Las empresas están acelerando la modernización de sus cuentas por cobrar para mejorar la liquidez y reducir los tiempos de pago en un entorno donde el capital se ha encarecido. Según Keith Flynn, director gerente de gestión de tesorería de Ameris Bank, muchas organizaciones todavía dependen de procesos basados en papel tanto para la facturación como para los pagos, lo que ralentiza significativamente el flujo de efectivo. Esta brecha entre la digitalización operativa y los sistemas de cobro representa uno de los obstáculos más importantes para la eficiencia financiera empresarial.
La transformación digital ha avanzado en múltiples frentes comerciales, pero el procesamiento de facturas y pagos permanece rezagado.

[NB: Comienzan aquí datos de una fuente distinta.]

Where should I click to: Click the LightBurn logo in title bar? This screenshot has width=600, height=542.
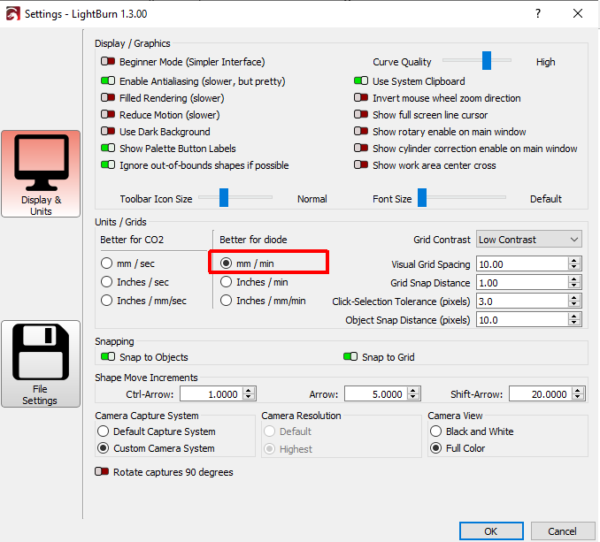(11, 13)
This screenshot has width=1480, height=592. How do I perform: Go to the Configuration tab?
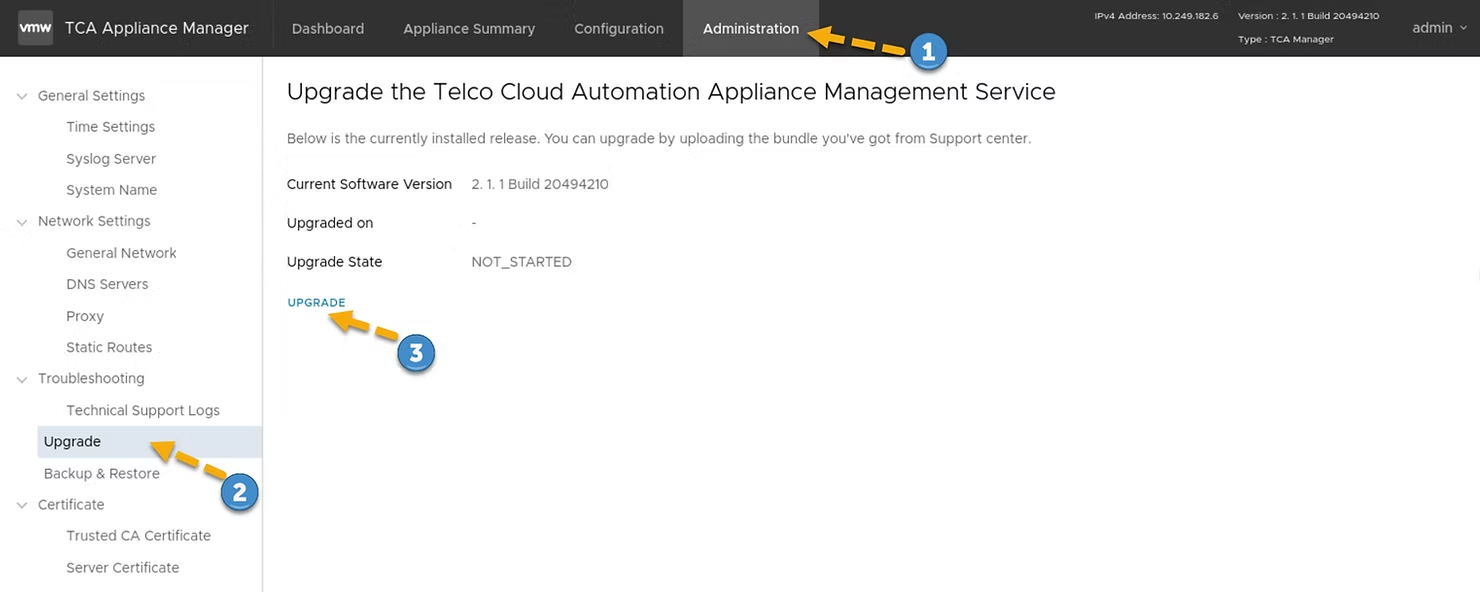point(618,28)
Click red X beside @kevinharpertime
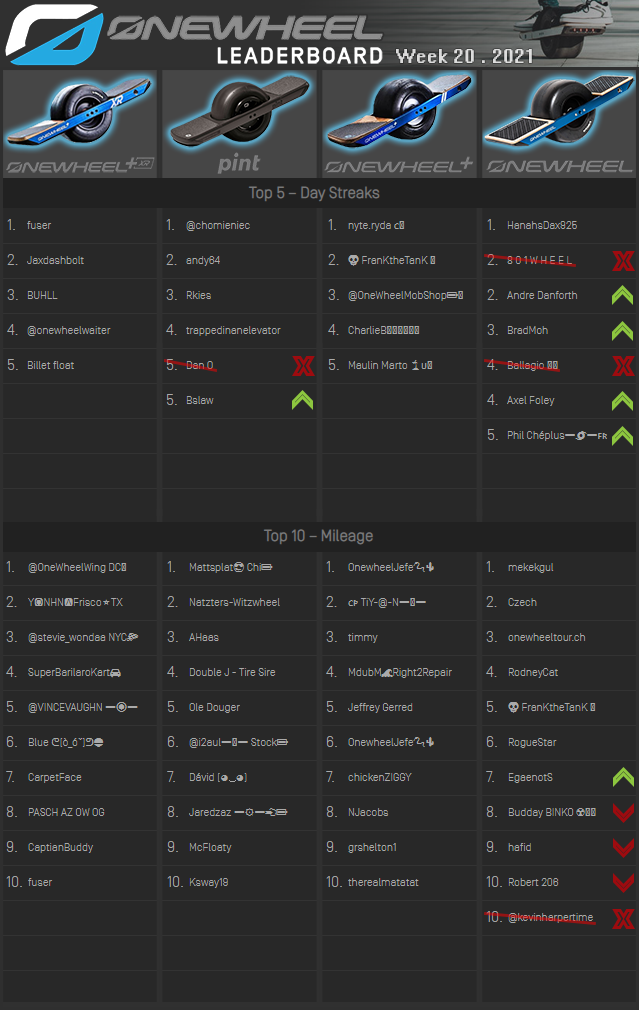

Flynn señaló en declaraciones a PYMNTS que a pesar del rápido movimiento hacia canales digitales, todavía existe una cantidad considerable de documentación física en el sistema financiero empresarial.
Modernización de cuentas por cobrar en el contexto económico actual
El momento actual está impulsando la adopción de soluciones digitales para la gestión de cuentas por cobrar debido a las condiciones macroeconómicas. En un entorno de tasas de interés elevadas, reducir el tiempo entre la prestación de un servicio y el cobro del pago se ha convertido en una palanca estratégica fundamental para el balance general de las empresas.
Flynn explicó que tanto los días de ventas pendientes de cobro (DSO) como los días de pago pendientes (DPO) son componentes críticos del ciclo de conversión de efectivo. Si las empresas logran entregar facturas más rápidamente y ofrecen opciones de pago flexibles, pueden acelerar sustancialmente el ciclo de ingresos. Para algunas compañías, reducir el DSO incluso por unos pocos días puede liberar millones en capital de trabajo disponible.
Implementación práctica sin reemplazar sistemas completos
Un error común sobre la modernización del flujo de trabajo financiero es asumir que requiere un reemplazo total de sistemas. Según Flynn, la implementación exitosa en 2026 se trata más de traducción operativa que de una renovación tecnológica completa. Las empresas buscan simplicidad y capacidad moderna simultáneamente, esperando ambas sin perder los matices de sus procesos establecidos.
El enfoque, según el ejecutivo de Ameris Bank, consiste en comprender las prioridades más importantes y proporcionar la solución que mejor se adapte a las necesidades únicas de cada cliente. Sin embargo, la inercia cultural representa un desafío significativo. Flynn reconoció que muchas personas permanecen atadas a procesos antiguos y son resistentes al cambio, especialmente cuando los flujos de trabajo existentes parecen funcionar adecuadamente.
La consumerización de los pagos empresariales B2B
Uno de los cambios más significativos en el sector de cuentas por cobrar es la influencia de las expectativas de pagos personales en el entorno empresarial. Los empleados acostumbrados a aplicaciones de pago sin fricciones están influyendo en las expectativas del lugar de trabajo, llevando a las empresas a reconocer que ofrecer flexibilidad en los métodos de pago puede mejorar materialmente los tiempos de cobro.
Flynn destacó que a las personas no les gusta que les digan cómo o cuándo pagar, y que proporcionar opcionalidad es algo que las empresas aprecian. Al permitir que los clientes seleccionen el método de pago que mejor se ajuste a su flujo de trabajo o preferencias de liquidez, las compañías pueden eliminar una de las causas más comunes de retrasos en la liquidación. En este contexto, la modernización de cuentas por cobrar se convierte tanto en una estrategia de experiencia del cliente como en una estrategia de tesorería.
Sectores con mayor potencial de adopción
Aunque la modernización de cuentas por cobrar tiene relevancia en todas las industrias, ciertos sectores están posicionados para moverse más rápidamente. Flynn indicó que, si bien el procesamiento eficiente de facturas y pagos es agnóstico a la industria, se esperan tasas de adopción más altas en sectores como educación, gobierno, organizaciones sin fines de lucro, gestión de propiedades y oficios especializados.
Estos sectores frecuentemente manejan altos volúmenes de transacciones predecibles, convirtiéndolos en entornos ideales para la automatización. Los modelos de pago recurrente, en particular, pueden amplificar el valor de la digitalización al transformar lo que antes eran puntos de contacto manuales mensuales en procesos continuos de baja fricción.
La modernización de los sistemas de facturación y cobro continuará expandiéndose a medida que más empresas reconozcan su impacto en la liquidez y competitividad. Aunque esta transformación carece del atractivo visible de otras tecnologías emergentes, su impacto financiero es fundamental. Las organizaciones que adopten estas soluciones tempranamente probablemente verán ventajas competitivas en eficiencia operativa y gestión de capital de trabajo en los próximos trimestres.